WHAT YOU HAVE TO DO ->
Format the items from the line containing "You are a computer-use" through the end as a Markdown table with the columns Row and Line. Leave out the pictures and any blank lines.

Items stored from a collection:
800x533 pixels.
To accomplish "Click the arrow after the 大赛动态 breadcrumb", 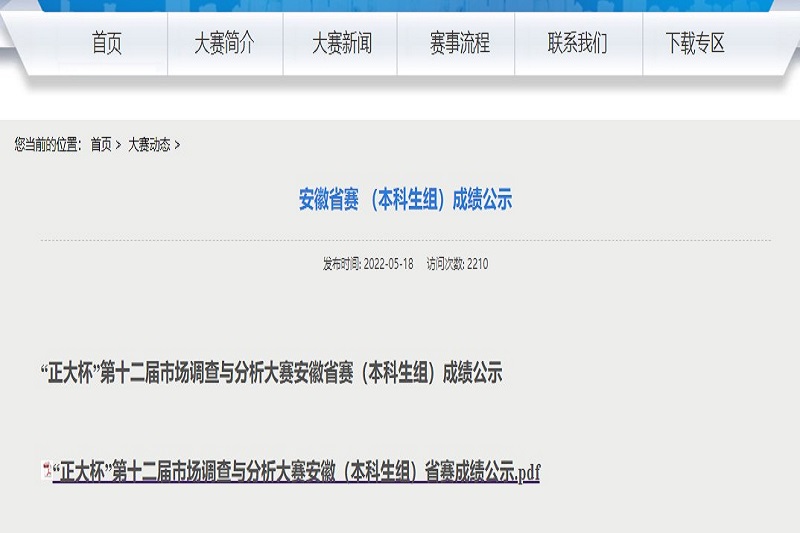I will click(x=178, y=145).
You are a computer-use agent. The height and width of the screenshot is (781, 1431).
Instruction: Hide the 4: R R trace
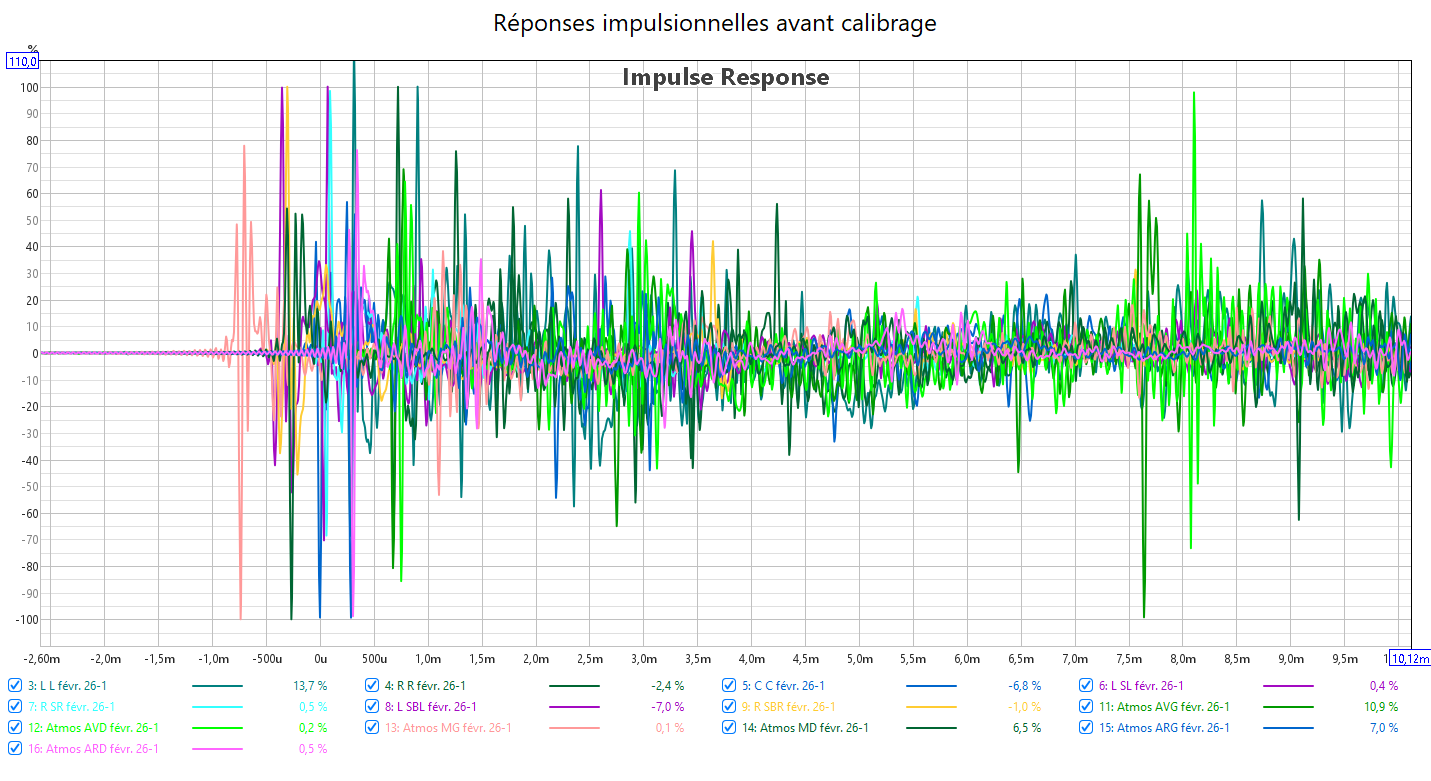[372, 686]
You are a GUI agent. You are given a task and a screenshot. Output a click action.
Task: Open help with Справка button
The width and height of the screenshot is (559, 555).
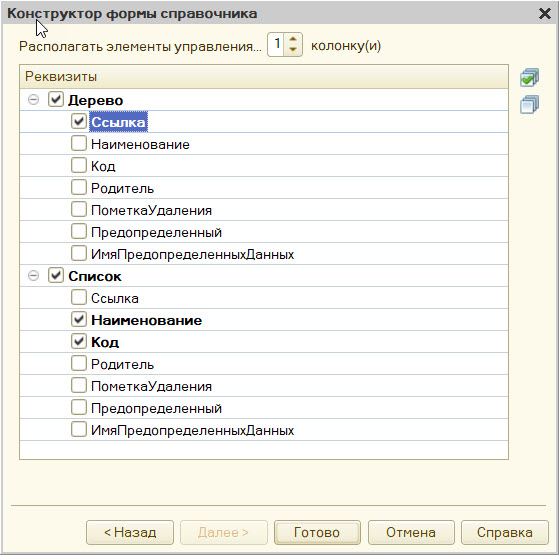click(505, 533)
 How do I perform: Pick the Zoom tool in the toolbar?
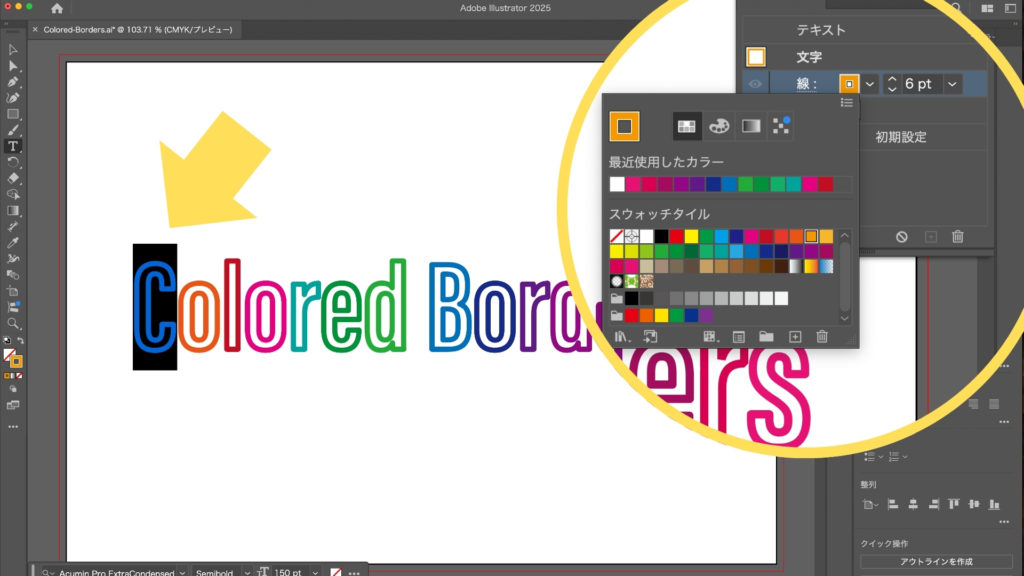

EXERCISE ANSWER ->
| Row | Line |
|---|---|
| 1 | You are a computer-use agent. The height and width of the screenshot is (781, 1431). |
| 2 | Instruction: Hide the 4: R R trace |
| 3 | [372, 686] |
| 4 | You are a GUI agent. You are given a task and a screenshot. Output a click action. |
| 5 | Task: Open help with Справка button |
| 6 | The width and height of the screenshot is (559, 555). |
| 7 | click(505, 533) |
| 8 |  How do I perform: Pick the Zoom tool in the toolbar? |